What happened to veterans of the nations involved in the world wars? How did they fare when they returned home and needed benefits? How were they recognized—or not—by their governments and fellow citizens? Where and under what circumstances did they obtain an elevated postwar status?

In this sophisticated comparative history of government policies regarding veterans, Martin Crotty, Neil J. Diamant, and Mark Edele examine veterans' struggles for entitlements and benefits in the United States, the United Kingdom, Japan, Taiwan, the Soviet Union, China, Germany, and Australia after both global conflicts. They illuminate how veterans' success or failure in winning benefits were affected by a range of factors that shaped their ability to exert political influence. Some veterans' groups fought politicians for improvements to their postwar lives; this lobbying, the authors show, could set the foundation for beneficial veteran treatment regimes or weaken the political forces proposing unfavorable policies.

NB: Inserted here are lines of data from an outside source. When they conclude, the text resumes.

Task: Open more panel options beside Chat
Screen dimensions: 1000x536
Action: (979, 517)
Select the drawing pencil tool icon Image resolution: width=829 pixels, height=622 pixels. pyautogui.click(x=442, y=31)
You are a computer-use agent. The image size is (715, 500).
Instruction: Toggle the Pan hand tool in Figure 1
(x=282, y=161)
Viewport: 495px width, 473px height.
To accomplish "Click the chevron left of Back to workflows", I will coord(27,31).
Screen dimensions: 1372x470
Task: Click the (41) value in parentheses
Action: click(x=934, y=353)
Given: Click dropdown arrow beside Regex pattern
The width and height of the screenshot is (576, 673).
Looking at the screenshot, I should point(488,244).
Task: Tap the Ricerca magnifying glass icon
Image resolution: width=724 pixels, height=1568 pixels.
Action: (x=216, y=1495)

The authors highlight cases of veterans who secured (and in some cases failed to secure) benefits and status after wars both won and lost; within both democratic and authoritarian polities; under liberal, conservative, and even Leninist governments; after wars fought by volunteers or conscripts, at home or abroad, and for legitimate or subsequently discredited causes. Veterans who succeeded did so, for the most part, by forcing their agendas through lobbying, protesting, and mobilizing public support. The Politics of Veteran Benefits in the Twentieth Century provides a large-scale map for a research field with a future: comparative veteran studies.